_WHAT YOU NEED TO DO_
Give back exactly the lines from the beginning of the listing below to the line holding "Task: Select the Lorem", both ends included; the pictures stay out.

_MATERIALS PROVIDED_

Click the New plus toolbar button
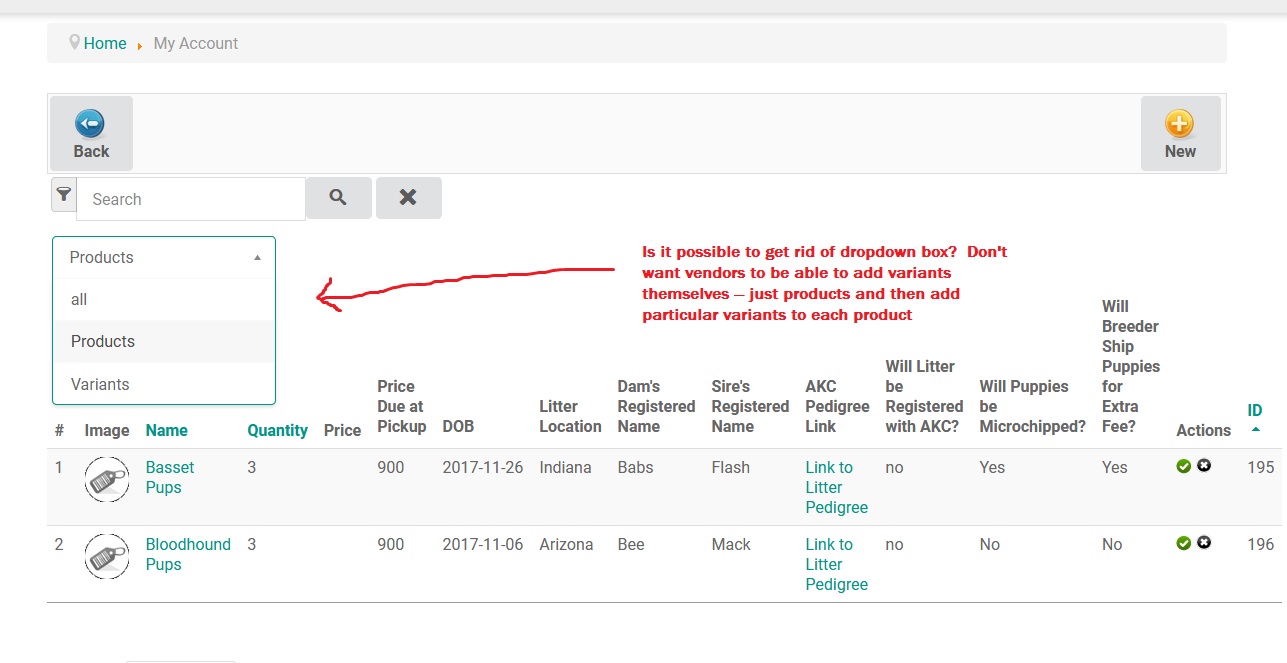The height and width of the screenshot is (663, 1287). coord(1180,133)

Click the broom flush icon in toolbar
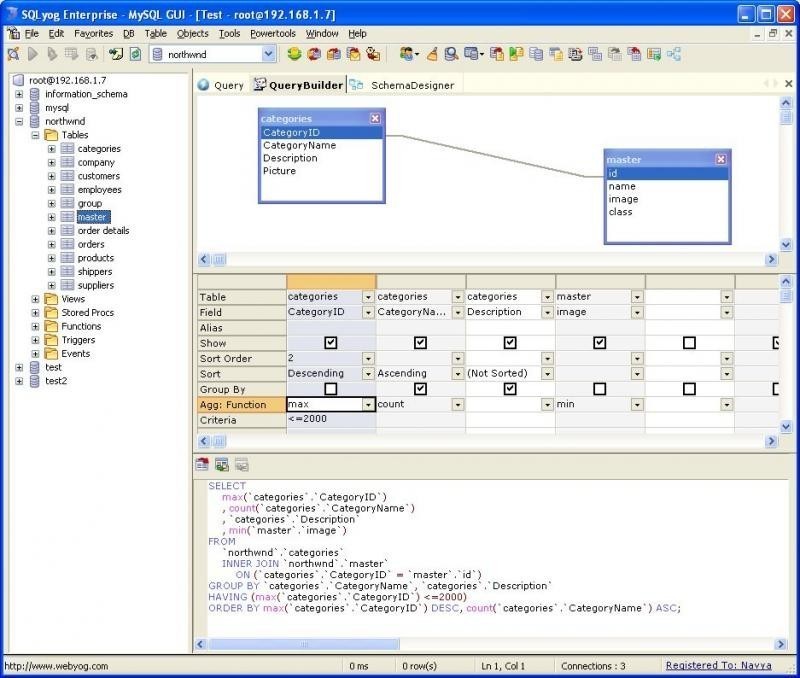click(432, 54)
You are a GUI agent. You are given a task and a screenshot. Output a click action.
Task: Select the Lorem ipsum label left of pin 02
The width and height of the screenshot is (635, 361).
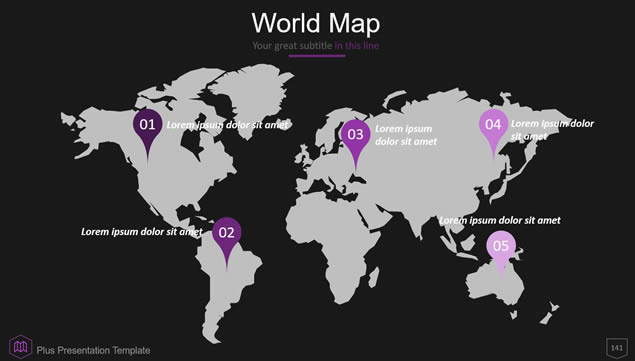142,232
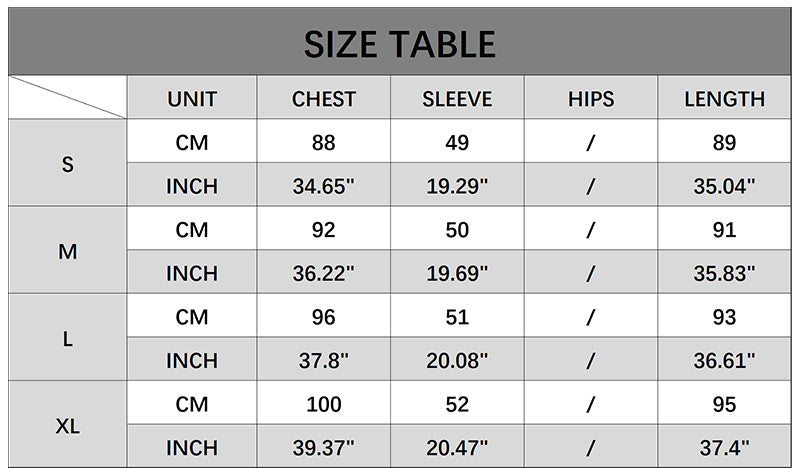Click the HIPS column header
This screenshot has width=800, height=475.
click(591, 99)
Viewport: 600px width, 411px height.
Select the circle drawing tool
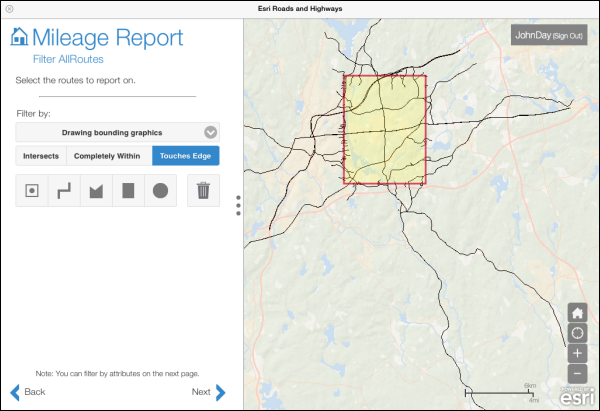160,190
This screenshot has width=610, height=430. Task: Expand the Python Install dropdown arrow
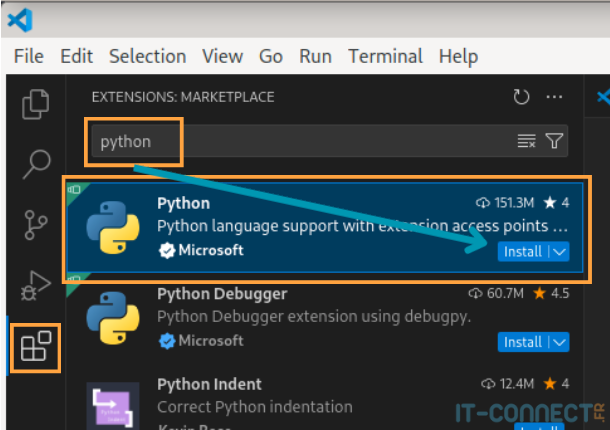coord(559,252)
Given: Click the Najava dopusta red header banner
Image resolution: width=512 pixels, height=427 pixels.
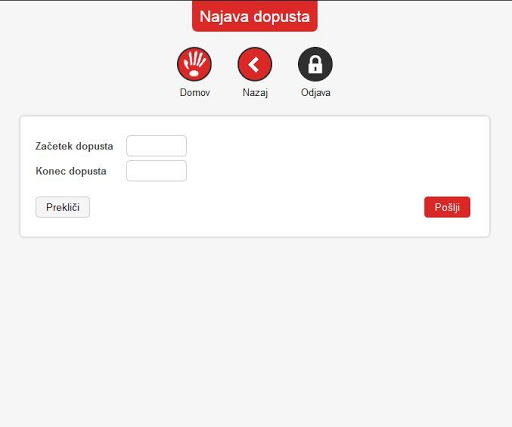Looking at the screenshot, I should tap(255, 16).
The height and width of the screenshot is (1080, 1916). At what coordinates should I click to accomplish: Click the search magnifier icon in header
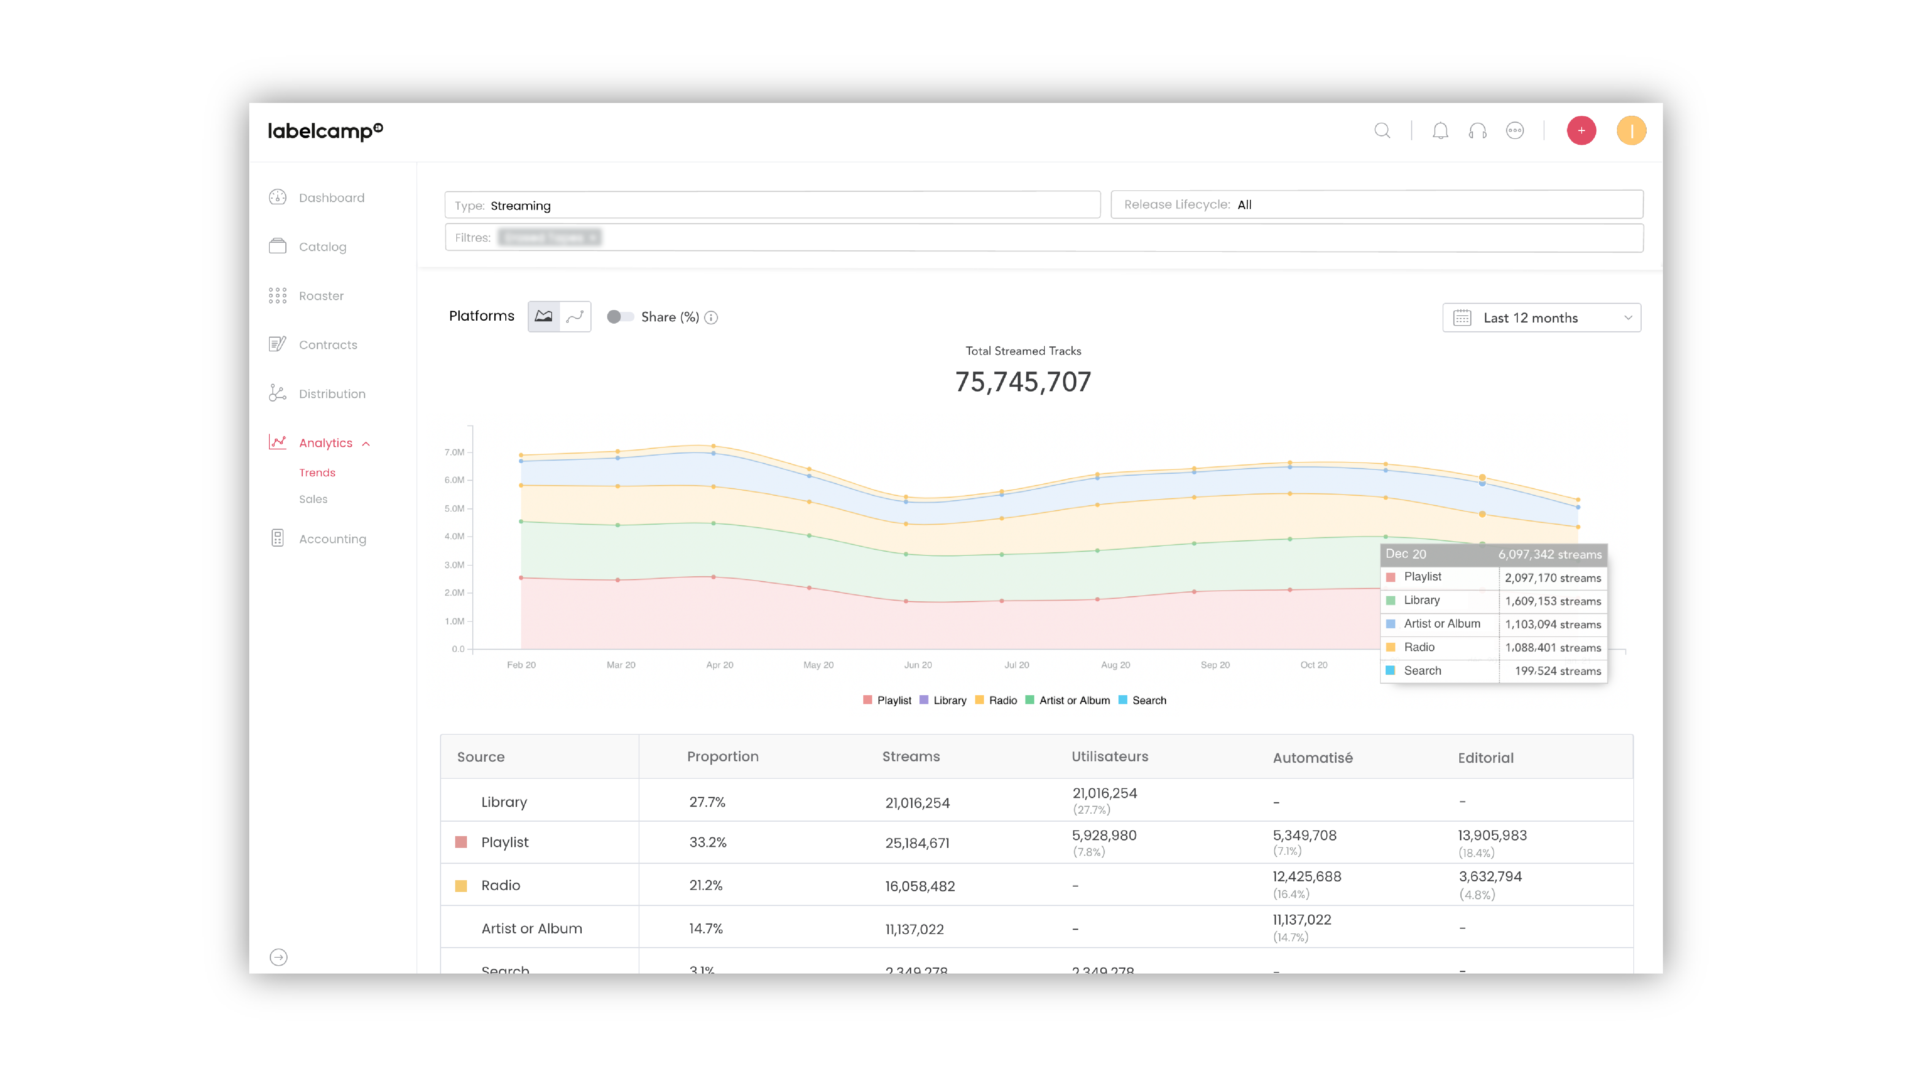[1382, 131]
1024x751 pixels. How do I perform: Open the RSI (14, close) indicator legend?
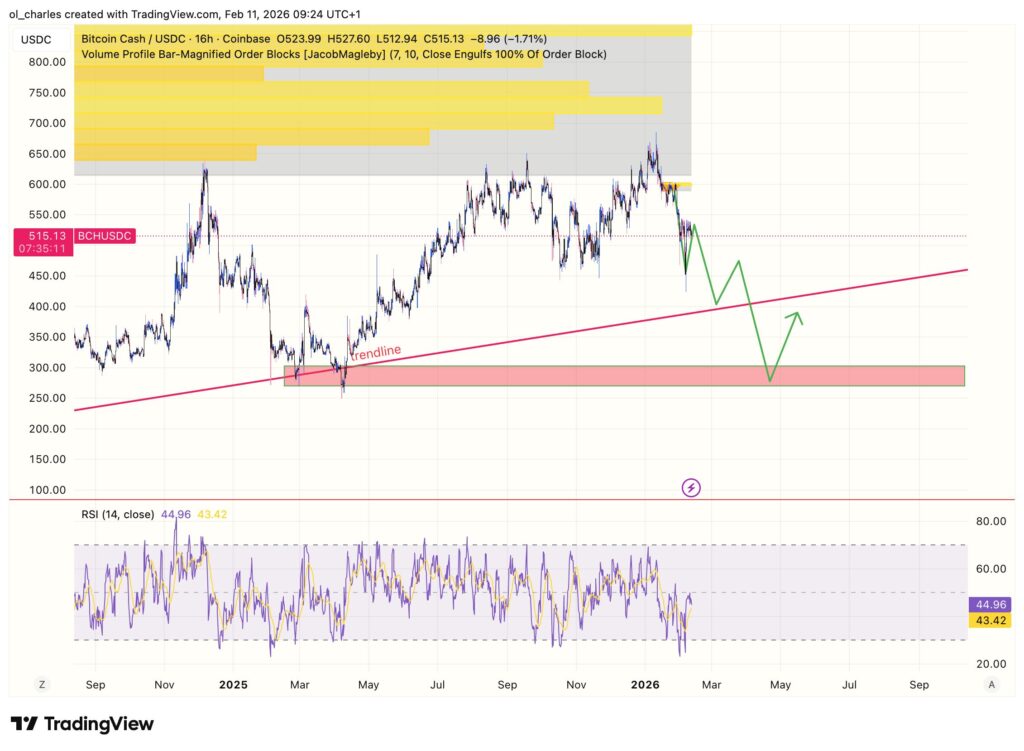tap(117, 515)
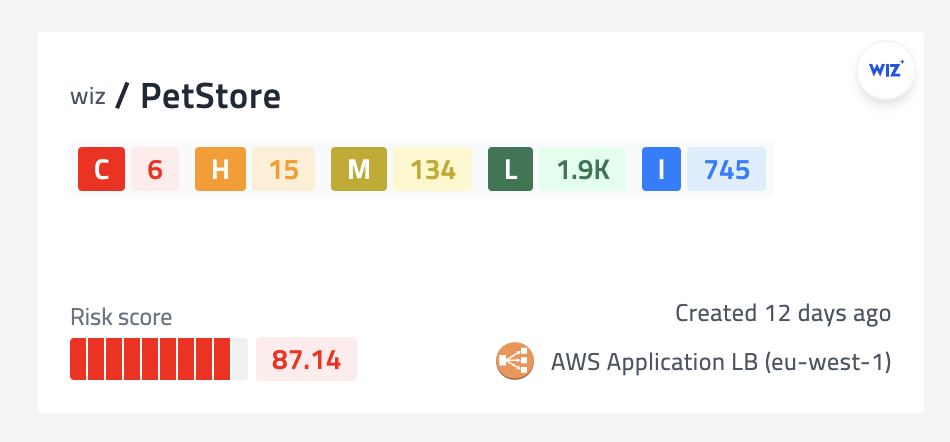Click the 'Risk score' label
The height and width of the screenshot is (442, 950).
coord(121,318)
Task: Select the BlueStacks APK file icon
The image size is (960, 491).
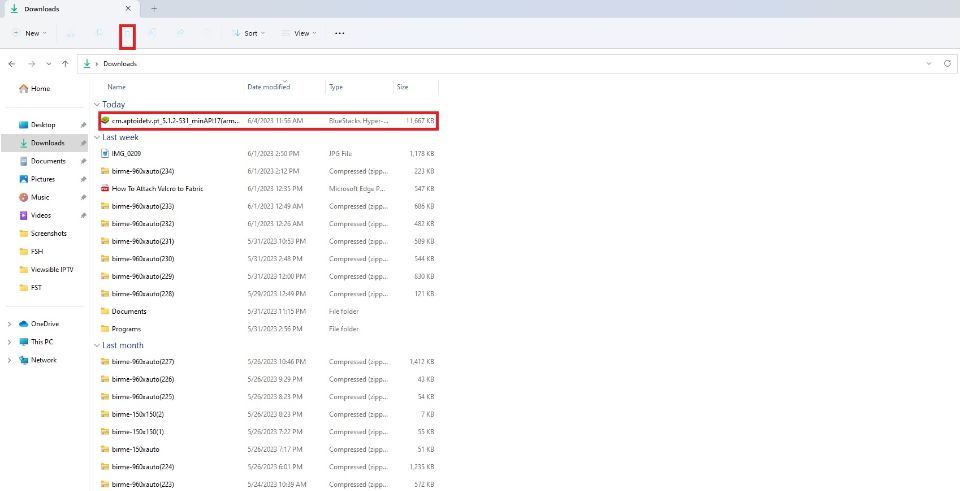Action: tap(105, 121)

_RESULT FOR THIS EXERCISE_
Click the New plus toolbar button
The height and width of the screenshot is (663, 1287). coord(1180,133)

Click the broom flush icon in toolbar
click(432, 54)
You are a GUI agent. You are given a task and a screenshot. Output a click action.
Task: Select the Lorem ipsum label left of pin 02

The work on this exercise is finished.